A company famous for its car vending machines has made an important selection.

Carvana, based in Tempe, Arizona, will open a vehicle inspection and reconditioning center in Tooele this year. The announcement came after the company was approved for a $757,736 tax credit incentive by the Governor’s Office of Economic Development (GOED) board.

The incentive is tied to the creation of 173 jobs over seven years, but a company official said the number of workers there actually will be higher.

“That is purely Phase One,” Todd Ward, manager of development and entitlements related to real estate for the company, told the board. “We do expect to hire several hundred over the first four to five years and look forward to coming to the city of Tooele.”

The company sells used vehicles online that then are delivered to customers’ homes or offices, or picked up at vending machines. Ward said a vending facility is planned for Lehi, but the new Tooele operation will focus on 150-point inspections that the company conducts on each vehicle. It is an assembly-line operation on cars the company buys wholesale. Reconditioning occurs if the vehicle has minor blemishes. Vehicles with major damage are wholesaled out, not sold to customers.
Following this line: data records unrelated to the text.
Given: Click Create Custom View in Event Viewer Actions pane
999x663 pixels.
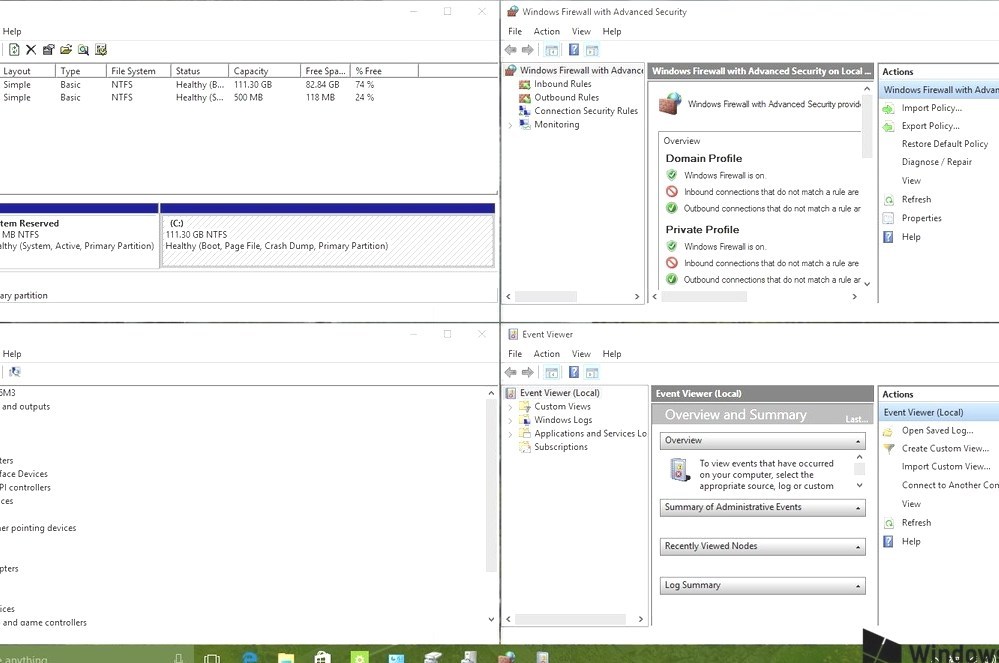Looking at the screenshot, I should (x=945, y=448).
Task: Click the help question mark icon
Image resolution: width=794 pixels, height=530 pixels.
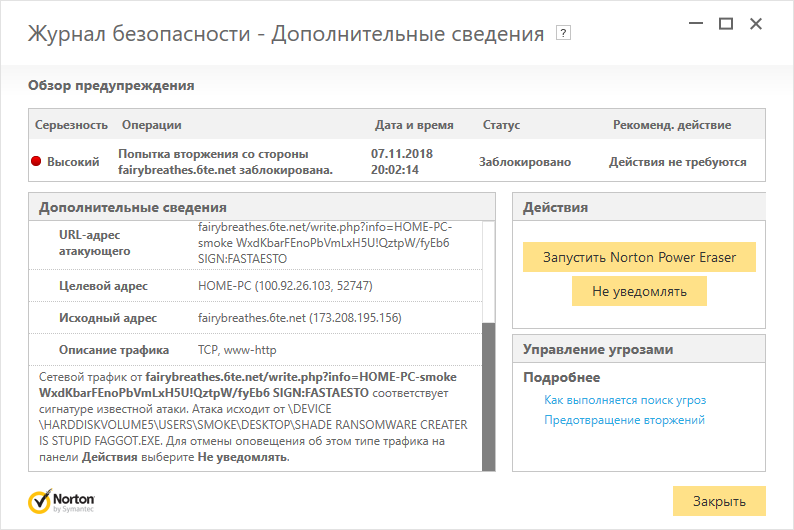Action: click(563, 33)
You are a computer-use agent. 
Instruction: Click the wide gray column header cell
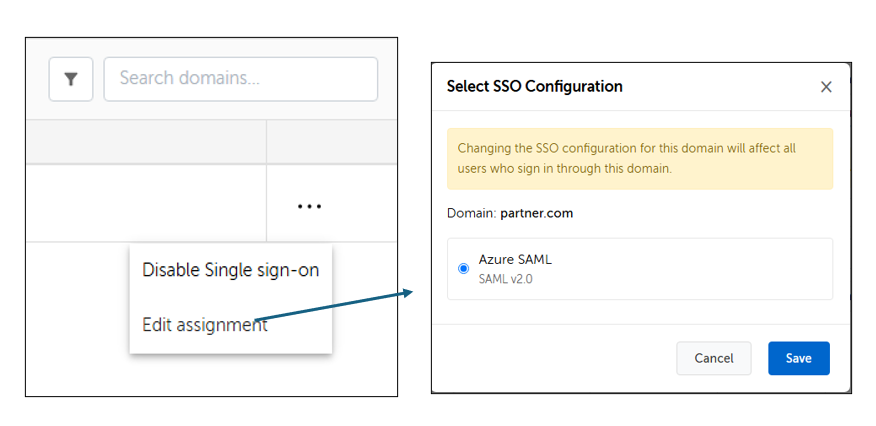coord(146,142)
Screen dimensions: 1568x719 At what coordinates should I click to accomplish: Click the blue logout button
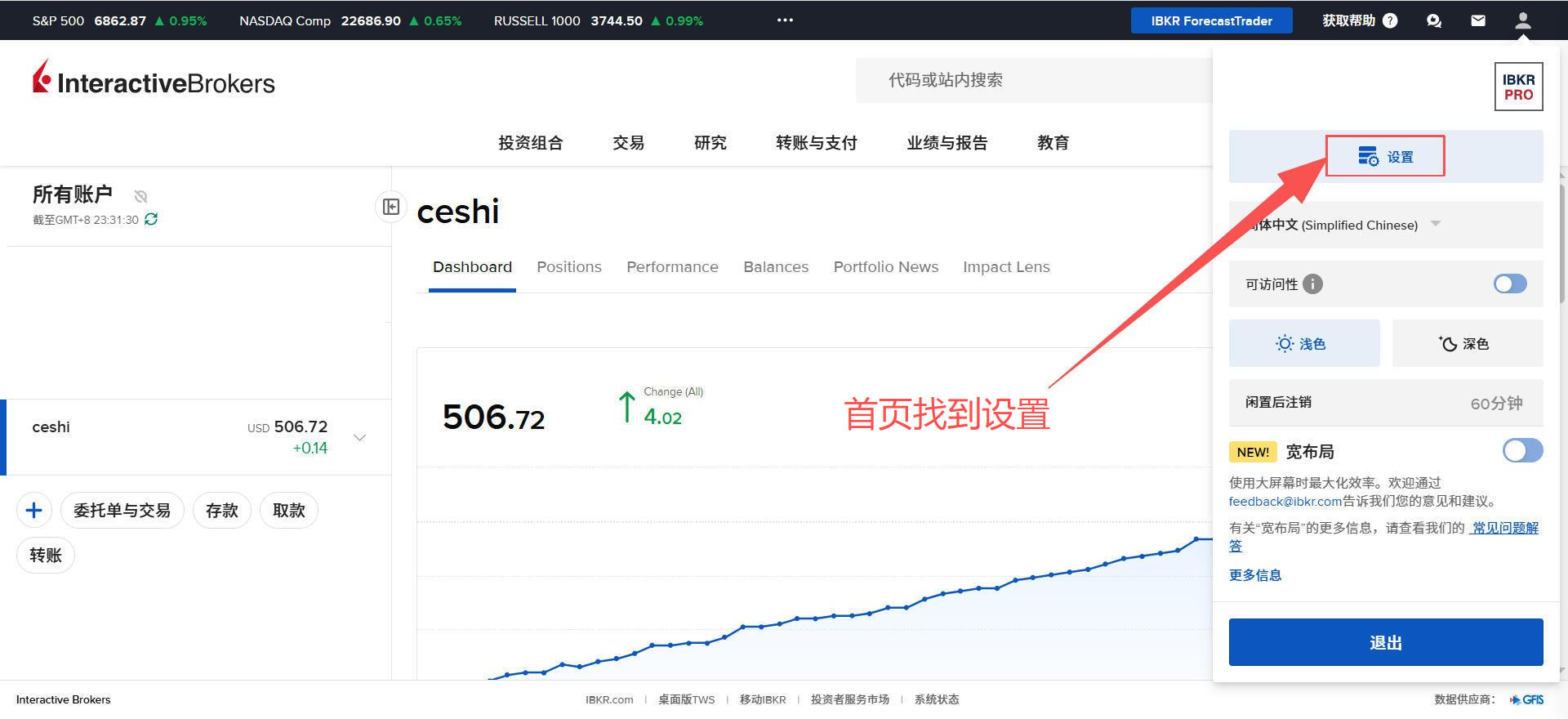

The $42.5 million project is expected to generate more than $53.4 million in new wages over seven years and nearly $3.8 million in new state tax revenue during that time. The incentivized jobs are projected to pay an average of $55,700.

Ward praised state and Tooele for working with the company, allowing it to open the operations by year-end.

“Because of that [cooperation], that was a much faster schedule than what we could achieve in either the state of Nevada or in the state of Colorado, both of which are on the I-80 northern route for our logistics nationwide,” he said.

While the company has most of its operations in the East, its only inspection centers west of the Mississippi River are in Fort Worth, Texas; Phoenix; and Arkansas, near the river. One will be built soon in Northern California.

“This [Tooele] facility is the sweet spot that we need in the West in order to link our logistics system on that northern route, since we do have that southern route along I-10 already covered,” Ward said.

Tooele Mayor Debbie Winn said she is grateful that Carvana selected Tooele, “not only to provide jobs for us, but help to increase our tax base so that we will be able to collect additional property taxes from this area, which will greatly benefit our community.”

Ward said Carvana will rely on the local community to help with employee training.

“With this number of jobs that we’ll be looking at over these three to four years and getting ramped up, it does require significant partnerships with the local community, so we’ll be reaching out with the help of Mayor Winn and workforce development, to vocational schools, tech schools, whatever is around that we can utilize and work with as a partnership in order to find these employees.”

“We are very grateful,” Winn said, “that they are willing to work with our technology college and will be able to train these individuals and then have [employees’] jobs right here in the community so they won’t have to leave to travel to the Wasatch Front.”

Carvana has experienced year-over-year revenue growth in excess of 100 percent for each of the past four years.

Ward said the company has been “very surprised” by the demand in the used-car market, but its business model prior to the COVID-19 pandemic already featured touchless delivery “before that was a term.”

“So we were able to continue operations when a lot of other retailers were not able to. Now, a lot of them have adjusted and have been able to continue on. But we were fortunate up there at the very beginning that we were not shut down anywhere nationwide and were continuing to operate, but it is fascinating watching the used-car market right now and how hot it really is.”

“Carvana has changed the car-buying experience, especially during a worldwide pandemic,” Dan Hemmert, GOED’s executive director, said in a prepared statement. “This expansion will allow the company to serve the state and the Southwest region better as well as create almost 200 jobs. We wish Carvana the best success as they continue to grow.”

Theresa A. Foxley, president and CEO of the Economic Development Corporation of Utah, called the Carvana project “a great win for Tooele City.”

“Furthermore, the company has committed to the community through a significant investment in workforce development,” she said. “Carvana employees will have substantial means to better themselves through training and education.”